(Task inputs)

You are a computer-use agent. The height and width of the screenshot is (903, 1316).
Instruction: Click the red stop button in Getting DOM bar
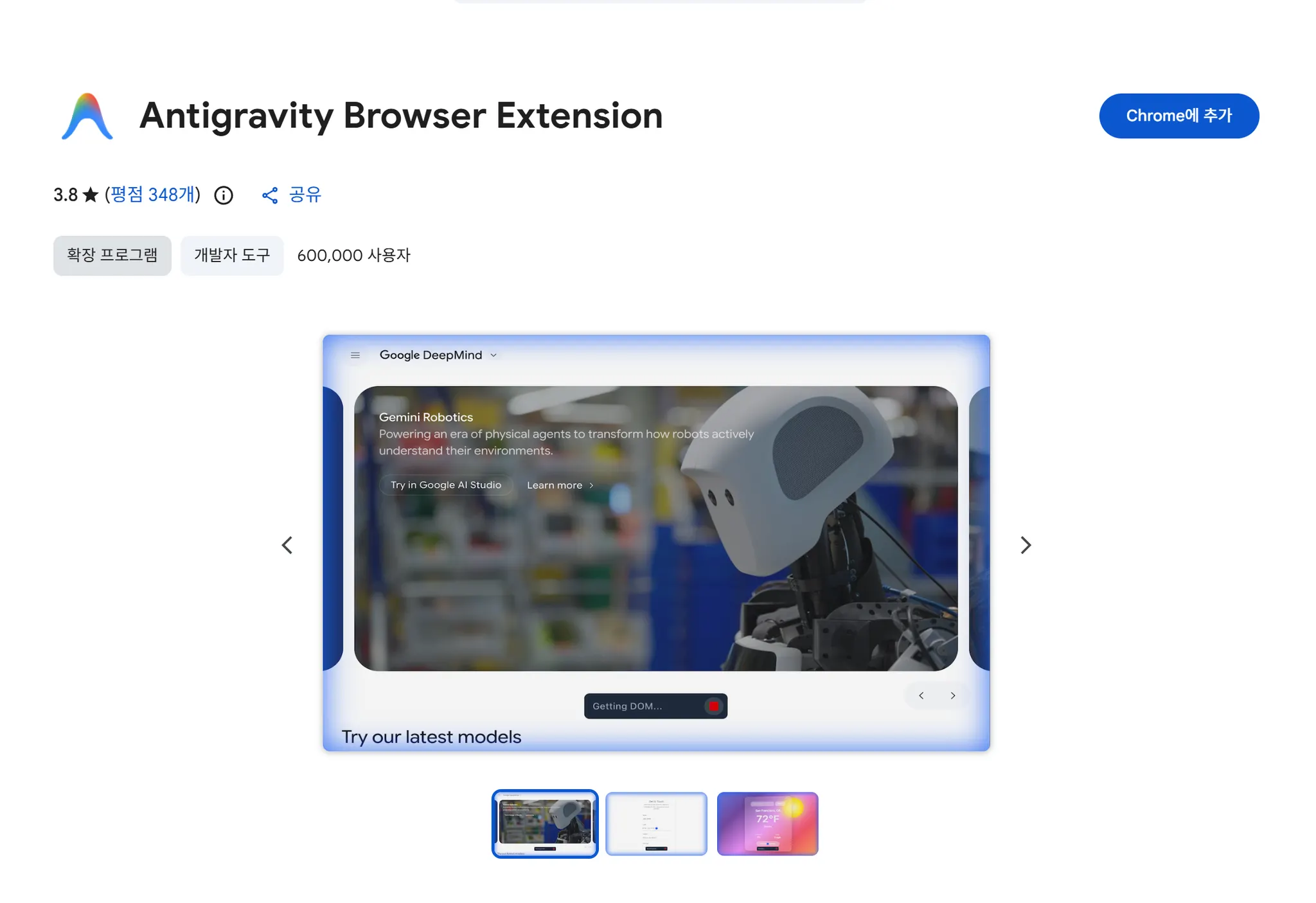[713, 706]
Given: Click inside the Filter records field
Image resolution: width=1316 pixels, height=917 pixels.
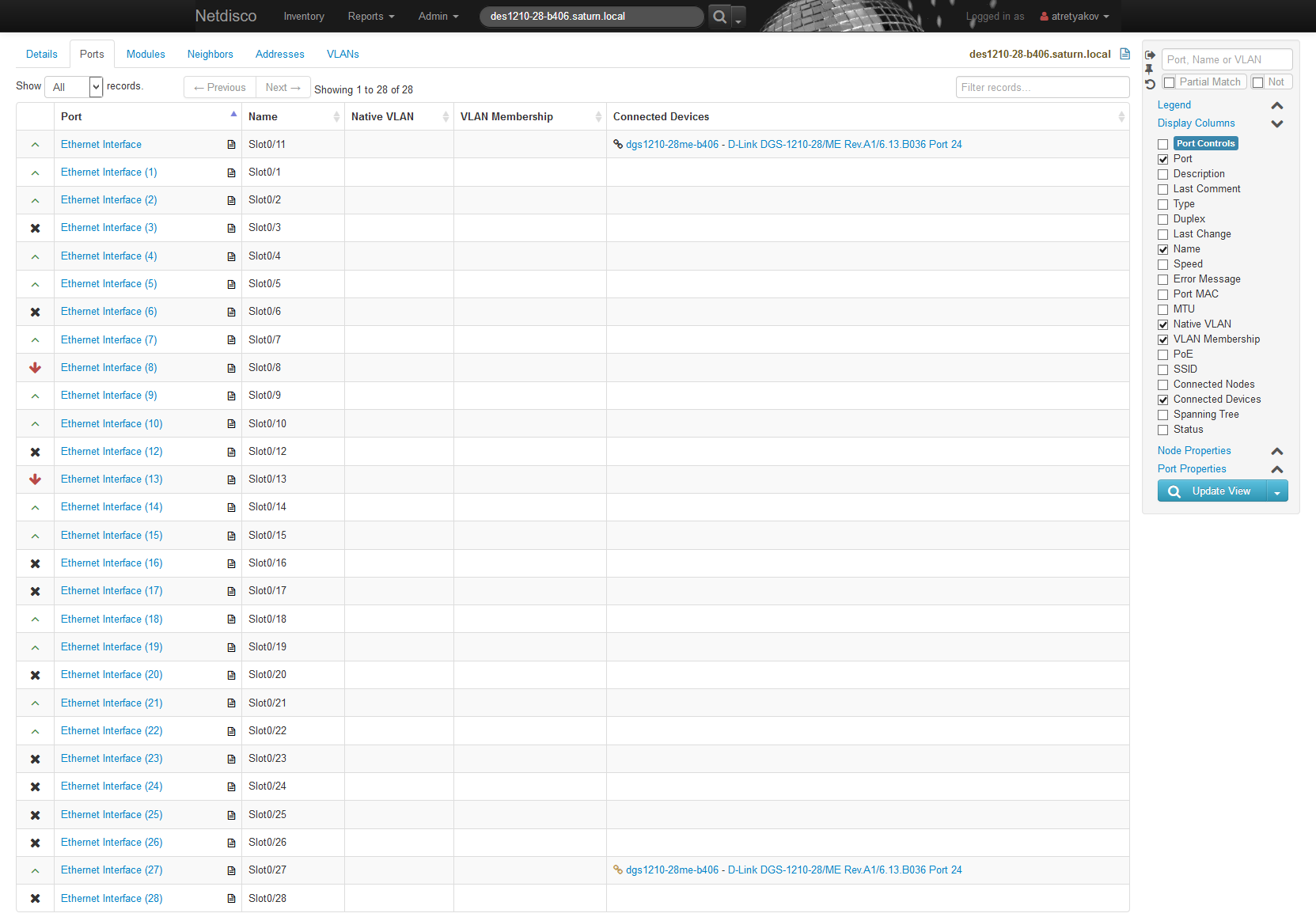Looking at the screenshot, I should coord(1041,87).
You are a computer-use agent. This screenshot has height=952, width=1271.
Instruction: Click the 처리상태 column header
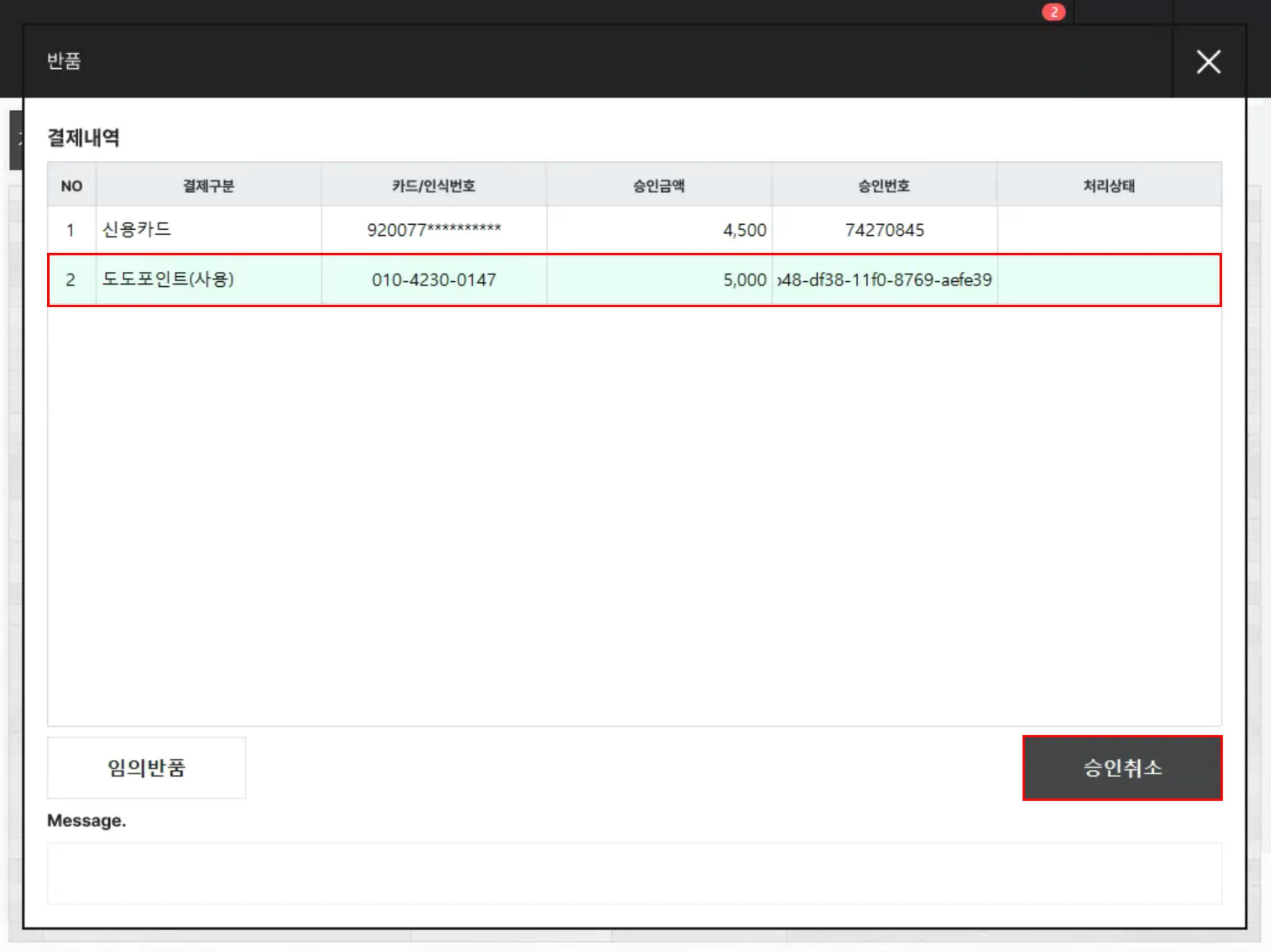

(End Task inputs)

§ **Work item**
Would you please filter the lines above and copy every one that includes "agent"?

§ **Result of this task**
You are a computer-use agent. The height and width of the screenshot is (903, 1316).
You are a computer-use agent. This screenshot has height=952, width=1271.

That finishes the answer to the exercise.